Tuesday, August 24, 2010

Love of Fabric

An hour ago, I had this dream, that I was walking through a warehouse. I was trying to escape with these people, and though things were urgent and we were sneaking around, no one came to stop us, either because they had no idea we were there, or they didn't care. We escaped and ran across this field, and somehow ended up in some kind of barn. The people I was with wanted to play NBA Jam for the Sega, but I didn't want to, because I already had the game, and so I was bored with it (random note, I really do have NBA Jam for the Sega, lol)

I left, seeing that I was at some kind of kid's birthday party. This dog kept following me. I kept petting it, and then telling it to go back because I couldn't take it with me, but it kept following me, so I ignored it for a while and tried to slip through the fence door to leave it in. When it started head-butting into me, I turned around and realized that I was being followed by a rhinoceros instead. It kept wanting me to pet it, so I did, but I had to tell it to go home because the chickens would be afraid of it. I went to this shack, but there were no chickens. I figured they must be in the back, and I told the rhino to stay where it was while I checked on them. But while I was talking to the rhino, something died in the shack. At first, I was a little annoyed that I would have to start over, but then I decided to just move on instead, and that if I ever needed 'it' again (I never saw what died, I just heard it dying much like Samus dies in Super Metroid), 'it' would be there. I went around to this clearing, behind all of the farm buildings, and there was a bunch of cages with chicks, chickens, and eggs. One chicken was free, and it started to peck at me, but once I petted it, it too started following me. Then I saw all of these eggs sitting on top of the cages that had happy faces, so I started to pet the eggs. They started turning yellow and the happy faces got happier, until they turned brown. I went back, and there was a book on making miniature food sitting on display in a barn across a river. The river was a deep blue, and completely translucent. Randomly, I tried to make a banana from the book. It came out too small for me to use. I decided to make French toast. I had to roll up this huge ball of bread, land it on the raft on the river, and drift it to the restaurant (which just looked like another barn with chefs in front of it). It took a few tries not to let it fall into the water, but I eventually got it. This is where I woke up.

Warehouse- Stored energy or hidden resources.

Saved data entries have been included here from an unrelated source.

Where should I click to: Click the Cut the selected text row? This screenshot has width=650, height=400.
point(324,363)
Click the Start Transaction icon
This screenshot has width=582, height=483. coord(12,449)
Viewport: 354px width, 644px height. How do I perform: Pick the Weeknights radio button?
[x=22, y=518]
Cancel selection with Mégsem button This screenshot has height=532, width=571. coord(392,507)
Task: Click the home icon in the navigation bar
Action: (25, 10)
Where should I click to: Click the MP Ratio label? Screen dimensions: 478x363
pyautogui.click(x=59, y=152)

The fact that I'm trying to escape means I need to let it out.
Farm- I need to develop more on an aspect of myself; I am ready for growth.
Dog- My strong values will push me forward and make me successful.
Rhino- I need to be aggressive in following my goals. Don't take 'no' for an answer!
Chicken- Lack of willpower. But only one was out of its cage. Does that mean my doubts are being locked away? It says if I see a bird in a cage, I'm feeling stifled, but chickens represent cowardice. I think the chicken part is more predominant than the fact that they are birds.
Egg- Creative potential. Something new is about to happen. Also, since there were a lot of eggs, it might mean I'm in for some financial gain.
River- To cross one means I've got to overcome an obstacle first. It might also mean that I'm going too much with the flow, and I need to start taking action. Might be in regards to looking for a job....
French toast- I'm satisfied with how things are going.

To my experience, it does no good to get your hopes up too much, because you run the risk of losing everything, and therefore, being completely crushed when you realize there's nothing left to hope for. I try not to get wrapped up in all of the 92873749834 things I can so totally make when I'm done with my classes, but for all I know, I won't be able to make any of these things for another 2 years. Maybe it sounds negative, but I really don't know what will happen in the next few months. As really happy as I am designing clothes, I might not learn the proper techniques to make them for a long time, if ever. It's fun to dream, but it's important to make sure you come back down to reality every so often, to evaluate realistically your progress.

I'm such a killjoy, but I can't help it.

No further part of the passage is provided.